= Greater Baltimore Committee =

Baltimore economic development organization

Founded in 1955, the Greater Baltimore Committee is the primary economic development organization for the city of Baltimore as well as the five surrounding counties. This jurisdiction includes Anne Arundel, Baltimore, Carroll, Harford and Howard counties. It currently comprises more than 500 organizations, including large, mid-size, and small companies, nonprofits, foundations, and educational and healthcare institutions. GBC is dedicated to fostering the prosperity of the Greater Baltimore region.

== Origins ==
The Greater Baltimore Committee was founded in 1955 by a group of 83 Baltimore-based business owners. Among those founders were Frances H. Morton and James W. Rouse who saw Baltimore's struggles at the time and wanted to create a visionary organization to combat them. Its first Executive Director was David F. Woods.

In 1955, the committee pushed for legislation to build the Jones Falls Expressway.

Other GBC projects completed around this time include:
- Charles Center Plan
- Friendship Airport
- Baltimore Civic Center
- Maryland Port Authority
- Mass Transit Administration

== History ==
During the 1950s and 1960s, GBC would also play a role in the redevelopment of Baltimore's iconic Inner Harbor. Later on, the organization would turn its attention to address quality of life issues like education to ensure that Baltimore was also developing a generation of future leaders. In 1978, GBC merged with Chamber of Commerce of Metropolitan Baltimore to create a single vision for the greater metropolitan region. Into the 1980s, GBC would continue to play a role in education with the development of projects like the CollegeBound Foundation. By the 2000s, it was beginning to turn its attention to developing industries like healthcare, financial services, and biotech.

In 2022, GBC merged with the Economic Alliance of Greater Baltimore and hired new leadership for the first time in more than two decades. Mark Anthony Thomas was brought in as President & CEO of the organization in December 2022 and assembled a mostly-new staff of researchers, strategists, events programmers, and communications professionals.

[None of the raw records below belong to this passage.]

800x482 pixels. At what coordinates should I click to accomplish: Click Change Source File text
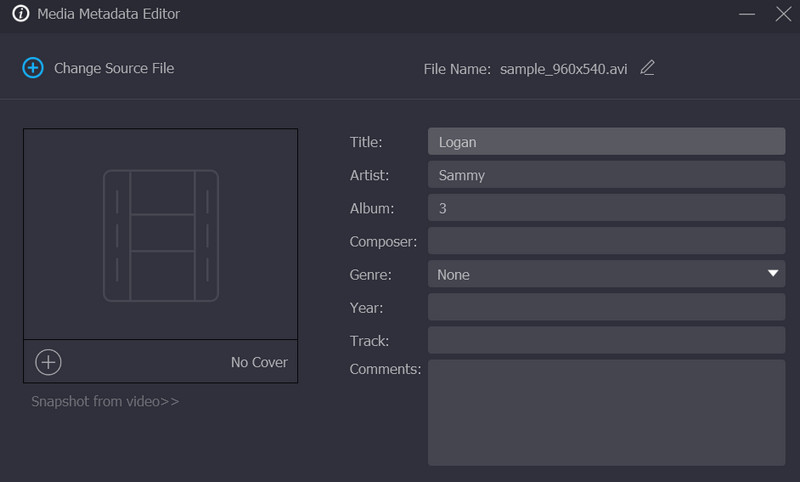(x=114, y=68)
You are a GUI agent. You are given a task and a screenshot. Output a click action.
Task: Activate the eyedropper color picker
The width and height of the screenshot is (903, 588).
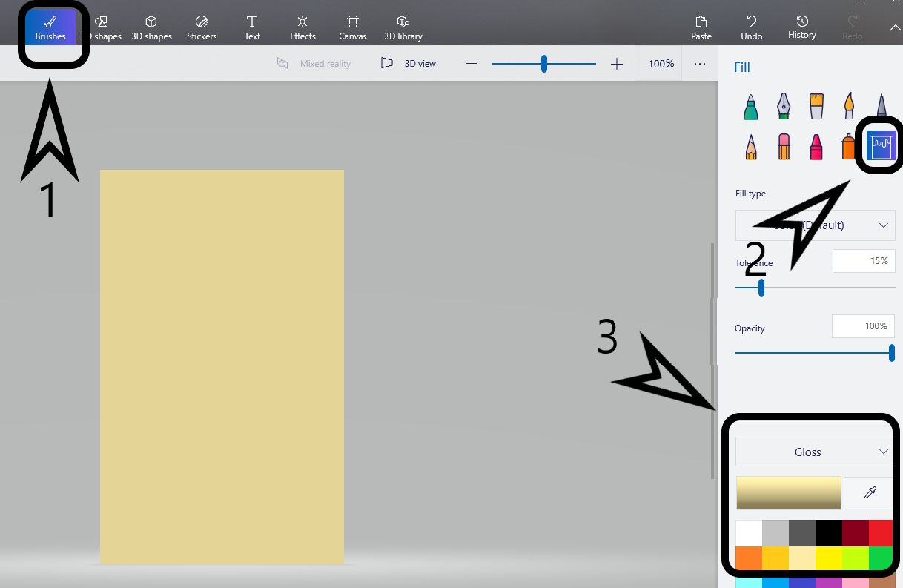click(870, 493)
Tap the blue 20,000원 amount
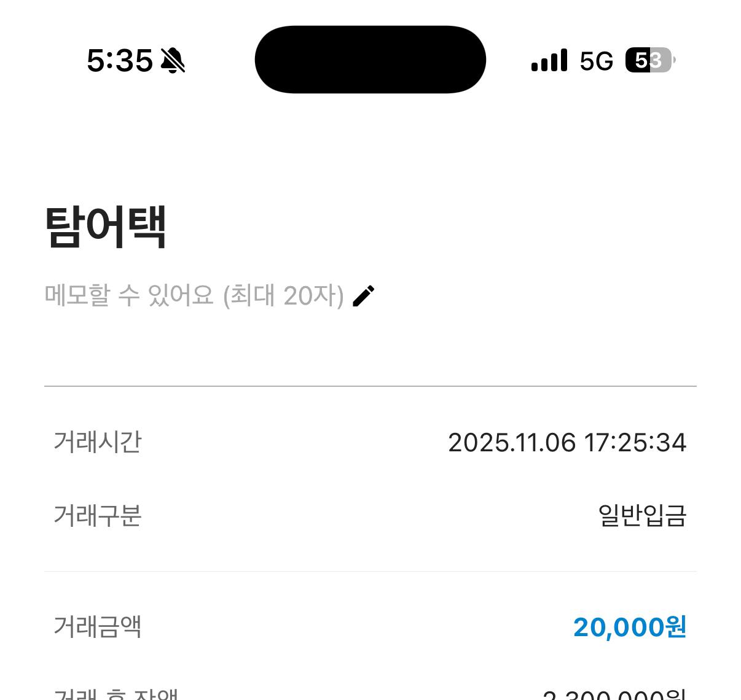 pyautogui.click(x=629, y=627)
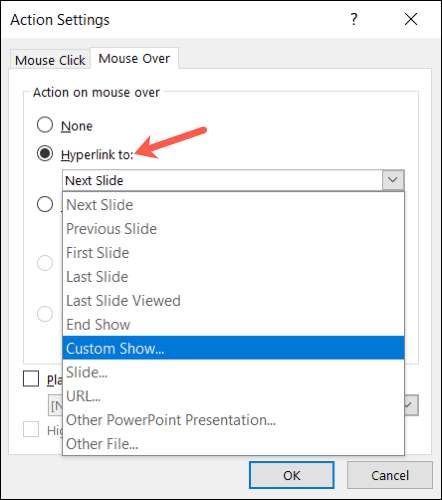Viewport: 442px width, 500px height.
Task: Confirm with the OK button
Action: (292, 475)
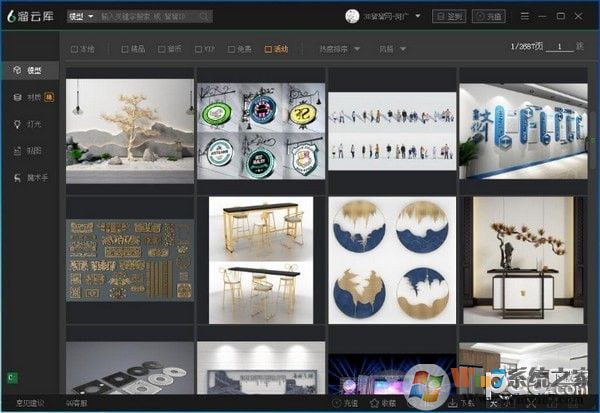
Task: Select the 灯光 (Lighting) bulb icon
Action: tap(17, 124)
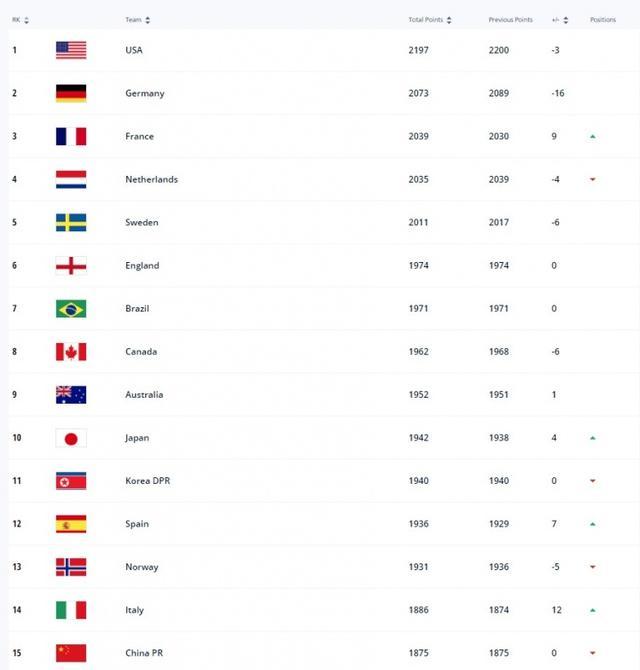Open the Spain team row
640x670 pixels.
pos(137,524)
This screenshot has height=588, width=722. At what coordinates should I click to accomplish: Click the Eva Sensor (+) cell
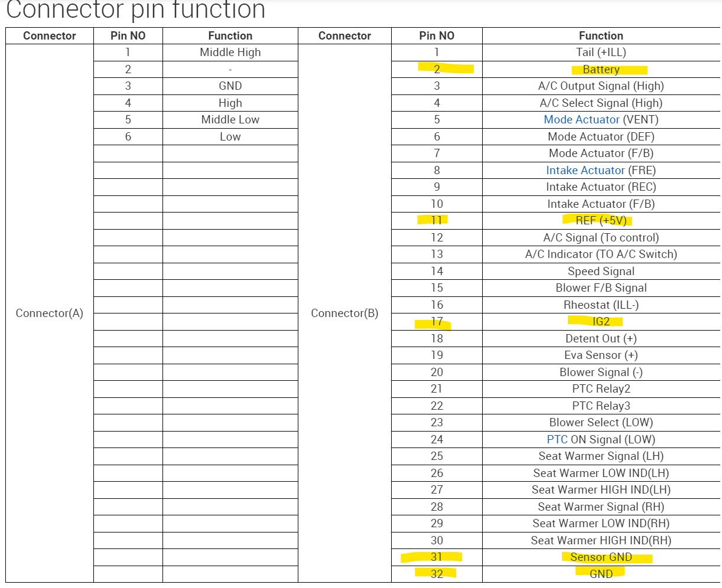(x=601, y=355)
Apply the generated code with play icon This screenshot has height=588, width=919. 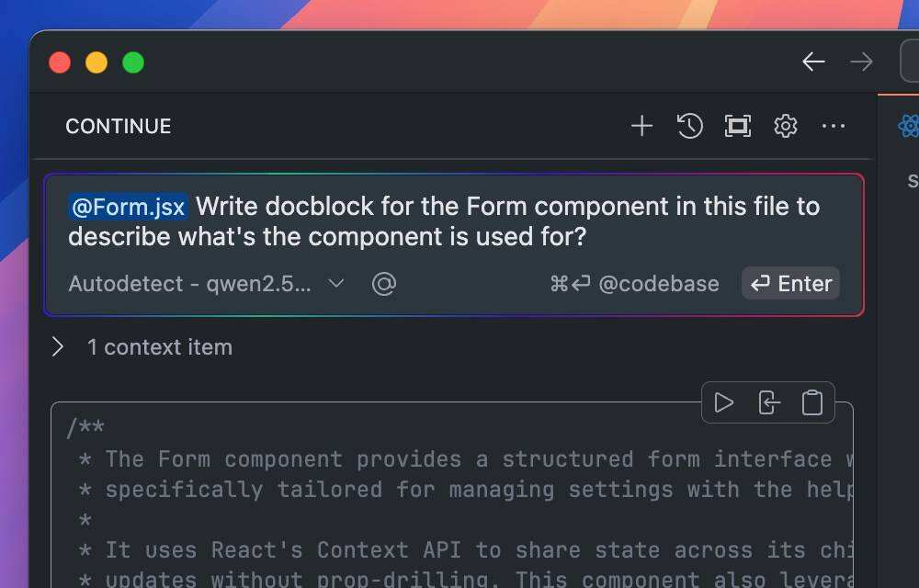point(724,402)
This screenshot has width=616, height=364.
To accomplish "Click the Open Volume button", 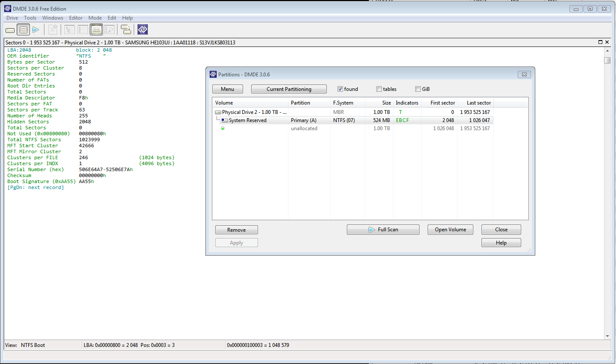I will coord(450,230).
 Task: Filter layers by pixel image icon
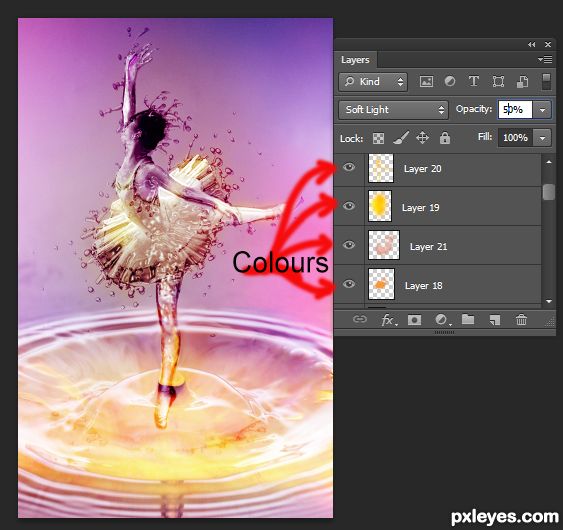click(x=426, y=82)
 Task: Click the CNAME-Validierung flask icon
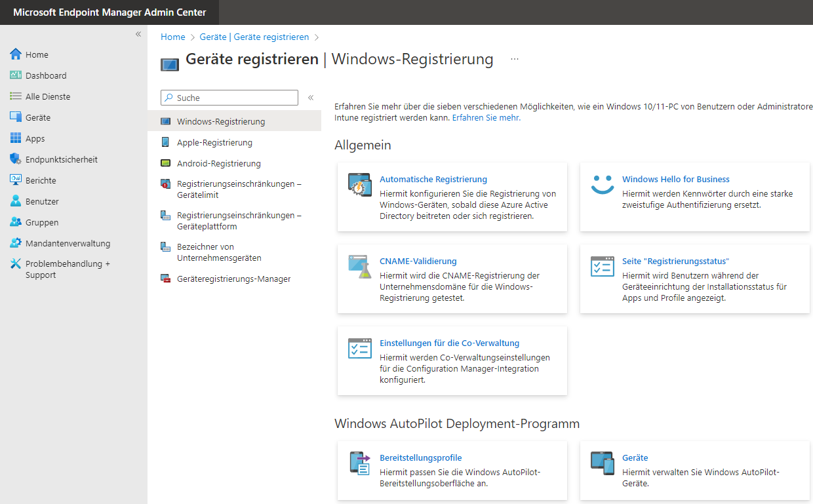click(x=360, y=267)
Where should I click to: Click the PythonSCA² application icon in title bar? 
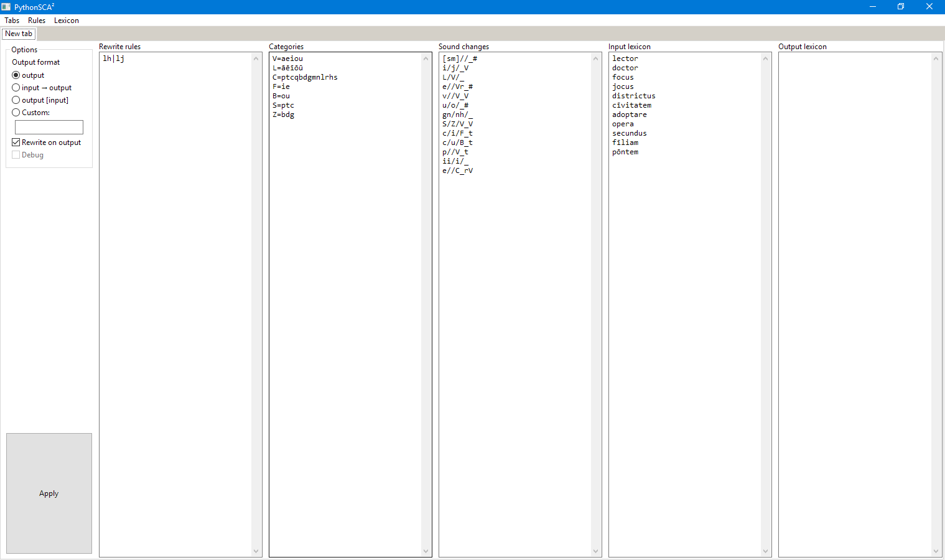(6, 6)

In May 2023, GBC announced a 12-point multi-year agenda oriented around economic opportunity, transportation & infrastructure, and collective impact. GBC also formed a tech consortium consisting of 38 leading organizations in biotech and predictive healthcare to submit a bid to become a federally designated Tech Hub. This bid was one of only 31 selected by the Biden-Harris Administration for approval, and giving Baltimore an opportunity to become a global leader in biotech.